> _Exercise goal_
Set down precisely the lines from the line with "The image size is (819, 618)." through the end of the material, inclusive, and no pictures.

> _Extracted records_
________________________________________
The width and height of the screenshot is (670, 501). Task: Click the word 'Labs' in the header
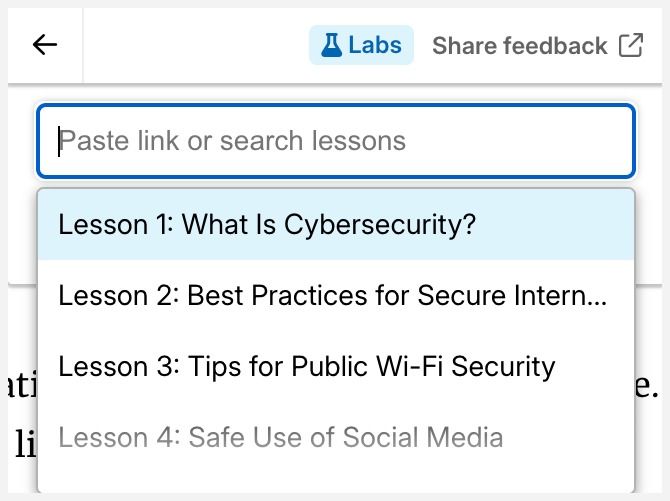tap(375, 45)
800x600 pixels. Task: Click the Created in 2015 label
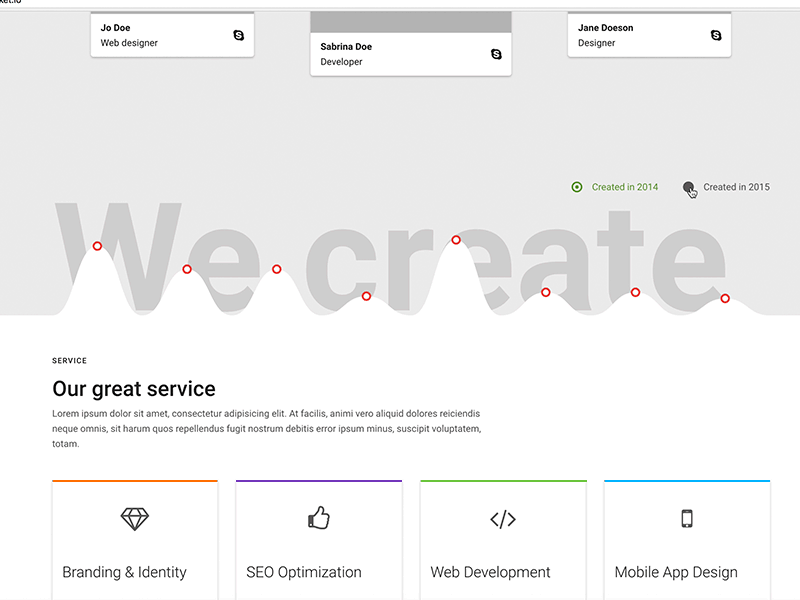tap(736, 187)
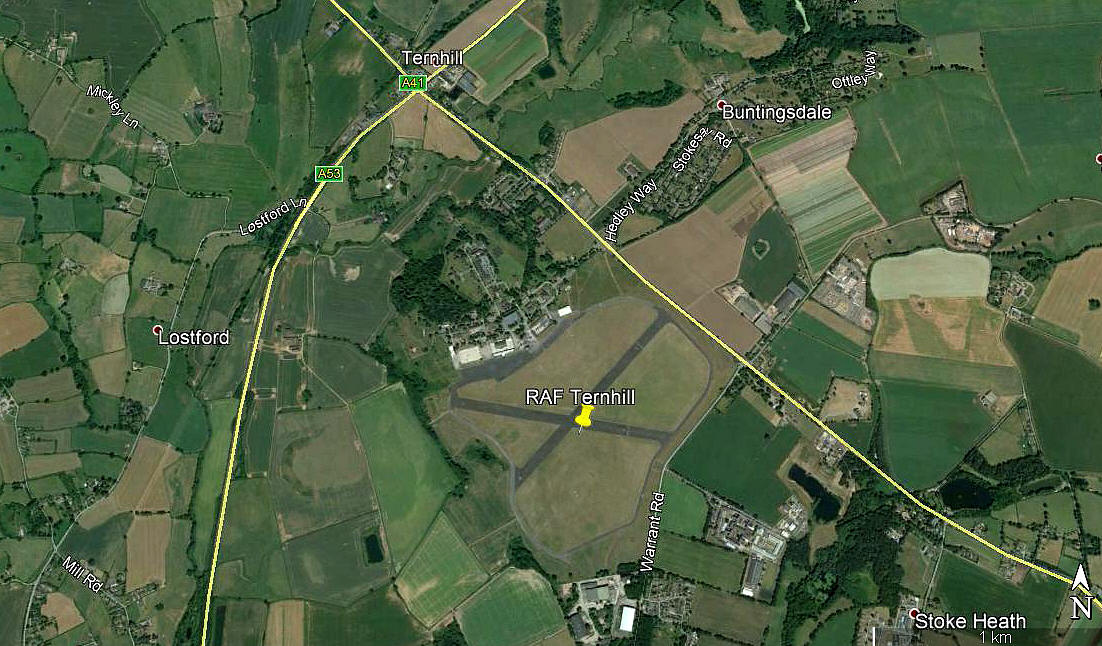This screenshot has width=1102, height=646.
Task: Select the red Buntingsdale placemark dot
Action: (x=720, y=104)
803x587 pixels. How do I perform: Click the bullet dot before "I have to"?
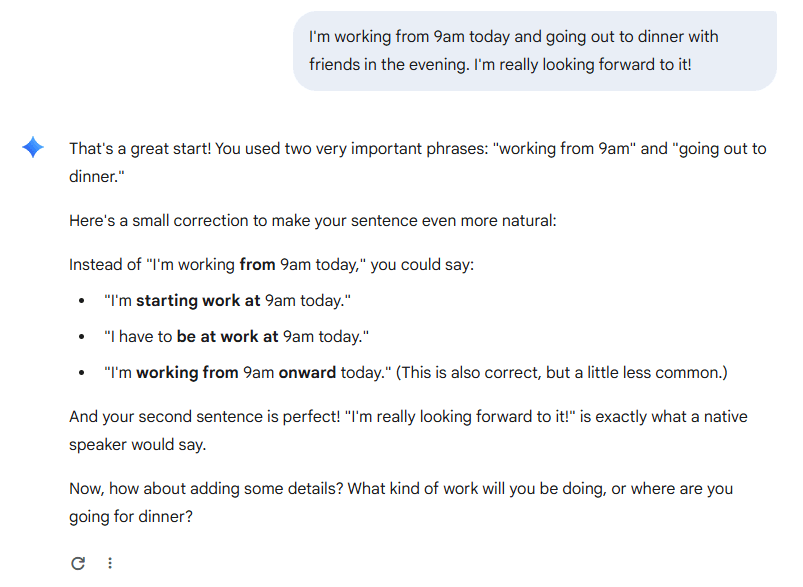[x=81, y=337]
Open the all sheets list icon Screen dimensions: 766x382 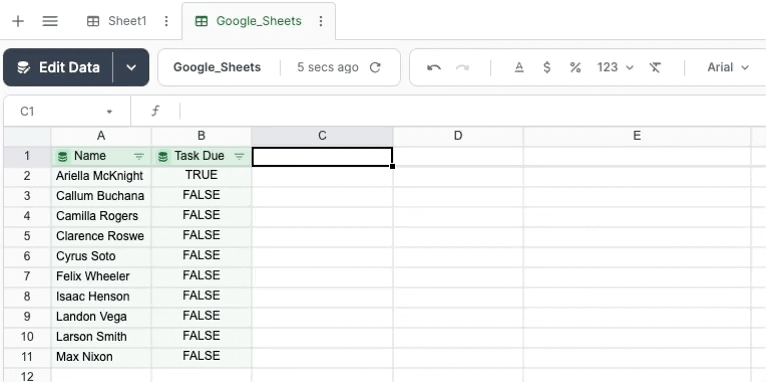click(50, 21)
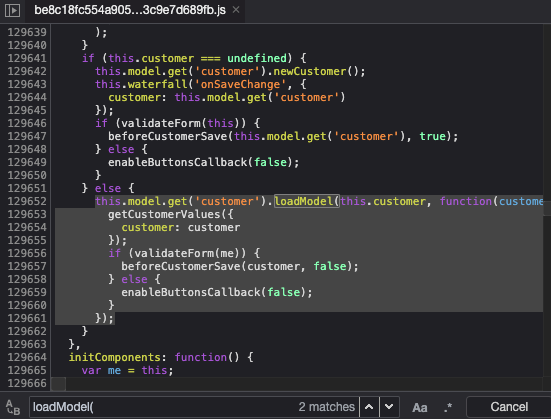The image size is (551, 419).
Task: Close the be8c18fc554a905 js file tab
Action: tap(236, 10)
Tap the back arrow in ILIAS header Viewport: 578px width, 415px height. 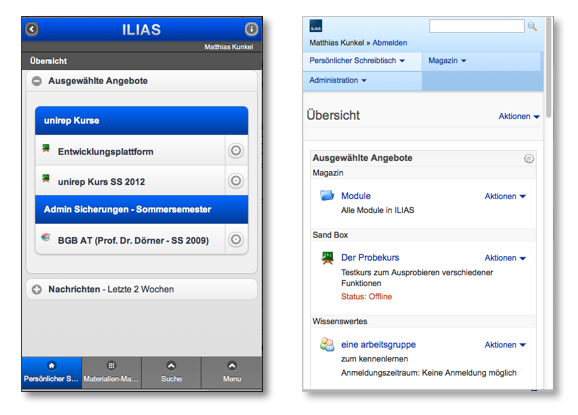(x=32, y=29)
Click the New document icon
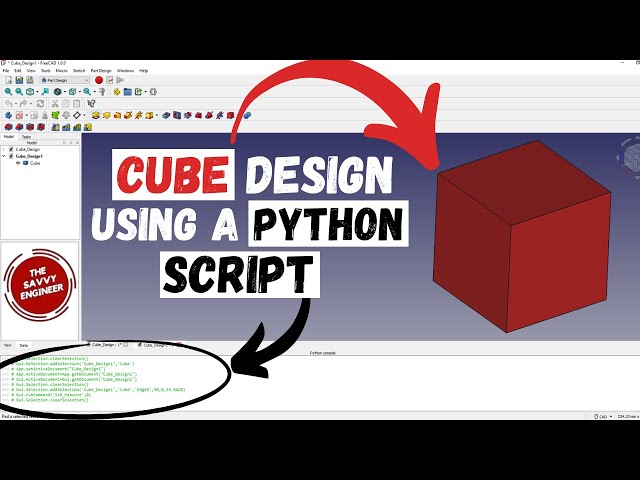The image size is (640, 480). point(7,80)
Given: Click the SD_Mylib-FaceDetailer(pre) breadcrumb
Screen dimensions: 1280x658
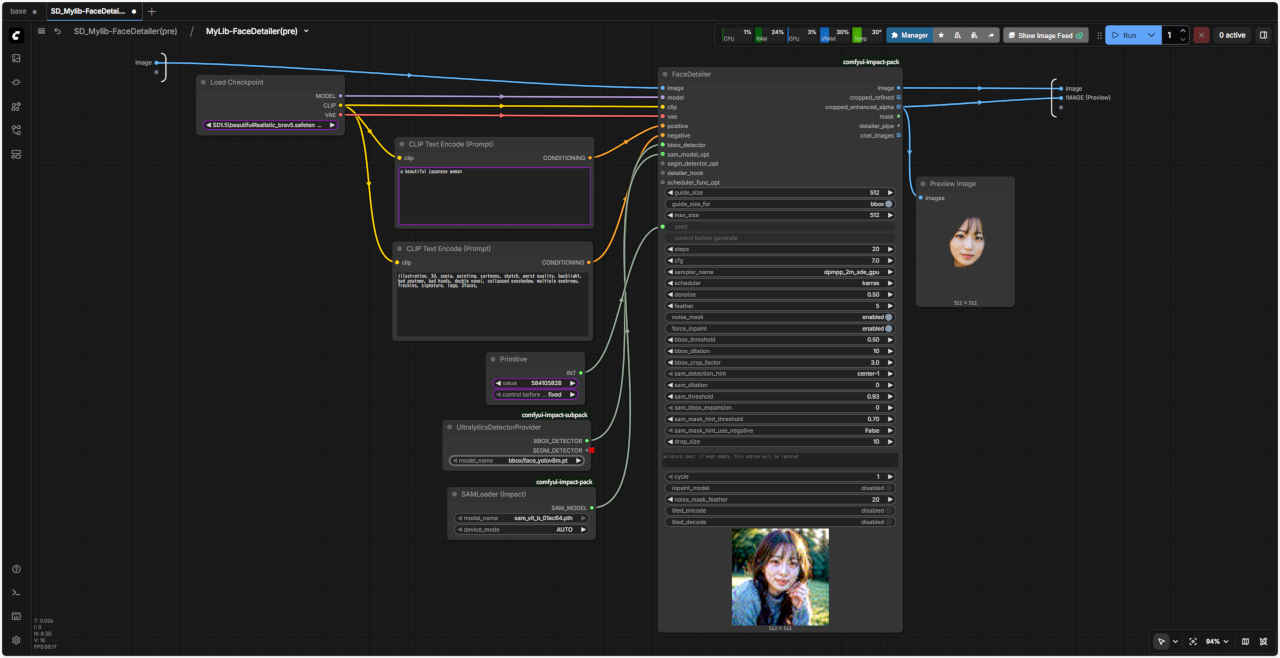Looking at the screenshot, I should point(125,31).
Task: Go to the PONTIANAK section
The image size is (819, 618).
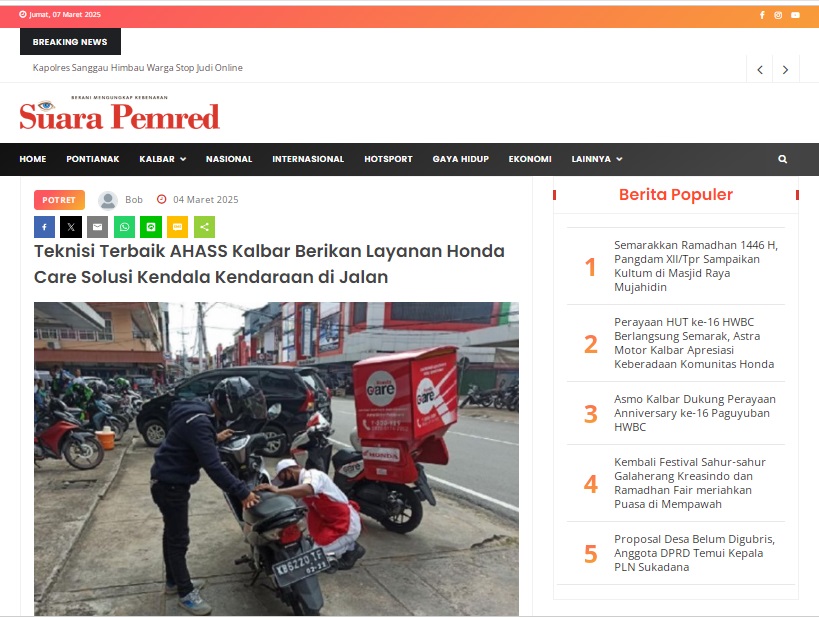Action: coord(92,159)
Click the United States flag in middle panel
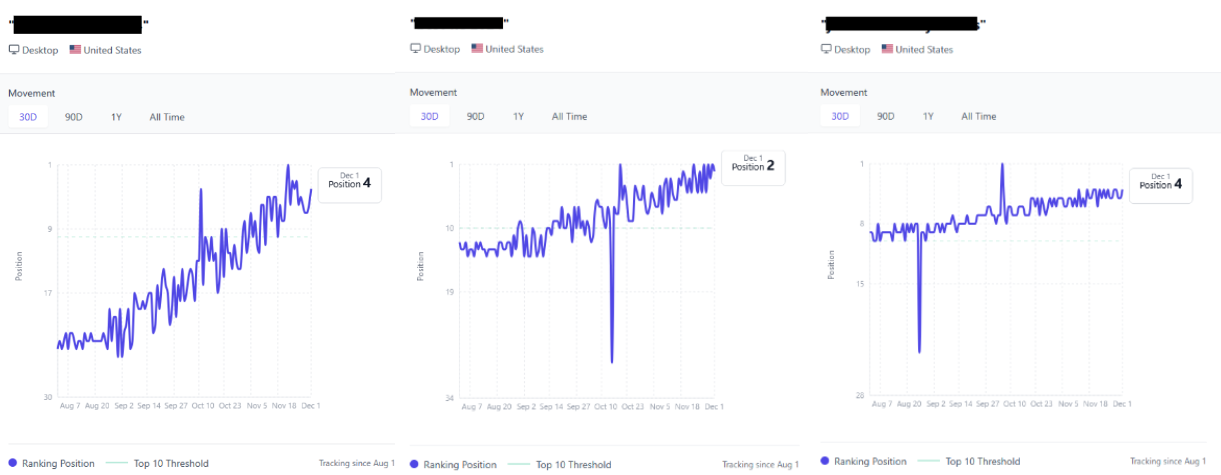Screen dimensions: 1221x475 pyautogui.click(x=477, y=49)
________________________________________
> _Task solution_
The image size is (819, 618).
Action: coord(92,159)
Click the United States flag in middle panel
Screen dimensions: 1221x475 pyautogui.click(x=477, y=49)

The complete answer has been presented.